Notice to Shareholders on the Placement of Ordinary Shares of JSC "Nurbank"

Notice to Shareholders on the Placement of Ordinary Shares of JSC "Nurbank"

JSC "Nurbank" (Certificate of State Re-registration No. 3868-1900-AO dated November 9, 2004) (hereinafter referred to as the Bank), located at: A15E2D3, Almaty, Abay Ave., 10 "V", pursuant to Art.16 of the Law of the Republic of Kazakhstan "On Joint Stock Companies", notifies its shareholders of the opportunity to acquire newly issued (offered) ordinary shares of the Bank (ISIN KZ000A1CTMU5), the issue of which is registered by the Agency of the Republic of Kazakhstan for Regulation and Development of the Financial Market on March 17, 2020, according to their pre-emptive right under the following conditions:

  1. The number and type of issued (offered) securities - 877,169 ordinary shares of the Bank.
  2. The ratio of the number of outstanding (less those repurchased by the company) ordinary shares to the number of newly issued ordinary shares is 12 (hereinafter referred to as coefficient k). The number of shares existing shareholders are entitled to purchase under the pre-emptive right is determined by dividing the number of ordinary shares owned by them as of the record date by coefficient k. If the division results in a fractional number, only the whole number is considered, disregarding digits after the decimal point.
  3. The list of shareholders entitled to the pre-emptive right to purchase the newly issued ordinary shares is based on the data system of the Bank's securities holders registry as of 00:00 on March 17, 2020 (hereinafter the "Record Date").
  4. The period during which a shareholder may submit an application to purchase the newly issued ordinary shares under the pre-emptive right is 5 business days from the publication date of this placement notification (hereinafter the "Period") - inclusive of March 30, 2020.
  5. The placement price - 6751.38 tenge per 1 ordinary share of the Bank (hereinafter the Placement Price). The Placement Price is unified for all persons acquiring the Bank’s ordinary shares within this placement.
  6. Terms of acquiring the newly issued ordinary shares - placement is carried out among shareholders - holders of ordinary shares of the Bank on the Record Date, as well as for investors in the following order:

(1) Current shareholders have the right during the Period to submit an application to acquire the newly issued ordinary shares of the Bank (hereinafter the application) on equal terms proportionate to the number of ordinary shares they own at the Placement Price.

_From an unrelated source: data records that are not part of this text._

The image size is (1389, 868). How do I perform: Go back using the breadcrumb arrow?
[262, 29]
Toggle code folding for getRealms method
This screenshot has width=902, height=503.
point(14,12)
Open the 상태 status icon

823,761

(2) Payment for shares acquired under the pre-emptive right is made by the shareholder within 5 business days from the date of application submission for their acquisition;

(3) The actual execution of incoming applications and the transfer of shares to shareholders under the pre-emptive right are carried out by the Bank after the payment of shares by the shareholders;

(4) If the shares are not paid for within 5 business days from the date of application submission for their acquisition, the application is deemed void;

(5) After the Period expires, the remaining shares not placed after the shareholders' pre-emptive right realization are offered by the Bank at the Placement Price to investors within 30 calendar days;

(6) Investor applications are accepted and satisfied in the order of their receipt, determined by the application acceptance date; in the case of multiple applications received on the same day, the priority of application acceptance is determined by the application received time.

(7) Payment for shares acquired by investors is made by the investor within 10 calendar days from the date of application submission for their acquisition;

(8) The actual execution of incoming applications and the transfer of shares to investors are carried out by the Bank after the payment of shares by the investors;

(9) After the placement of shares among shareholders under the pre-emptive right and the realization of shares to investors, the placement within this resolution is considered complete. If, as a result of such placement, part of the ordinary shares remain unplaced, the decision on the placement of such shares will be made by the Board of Directors of the Bank additionally;

(10) Shareholders and investors who submitted applications must confirm their compliance with the requirements of Article 17 of the Law of the Republic of Kazakhstan "On Banks and Banking Activities in the Republic of Kazakhstan";

(11) Representatives of shareholders and investors, when submitting documents and signing documents, must confirm their authority in accordance with the requirements of the legislation of the Republic of Kazakhstan.

Applications are submitted in the following order:

- Shareholders - holders of ordinary shares and investors submit applications directly to the Bank at address A15E2D3, Almaty, Abay Ave., 10 "V", to the Head of Capital Management Salkenova Tauila Kazizovna, phone: +7 (727) 2-500-000, (ext.5692);

- Application forms for shares acquisition are posted on the corporate website of the Bank www.nurbank.kz.

You can get acquainted with the prospectus of the issue of securities or other information on the website of the Financial Statements Depository and JSC "Kazakhstan Stock Exchange", or at the Bank at address A15E2D3, Almaty, Abay Ave., 10 "V". Contact Financial Director - Member of the Management Board of JSC "Nurbank", Zhakanbayev Rishat Selmarovich, phone: 2500-000, (ext. 5300) or to Capital Management of JSC "Nurbank", Salkenova Tauila Kazizovna, phone: 2500-000 (ext.5692).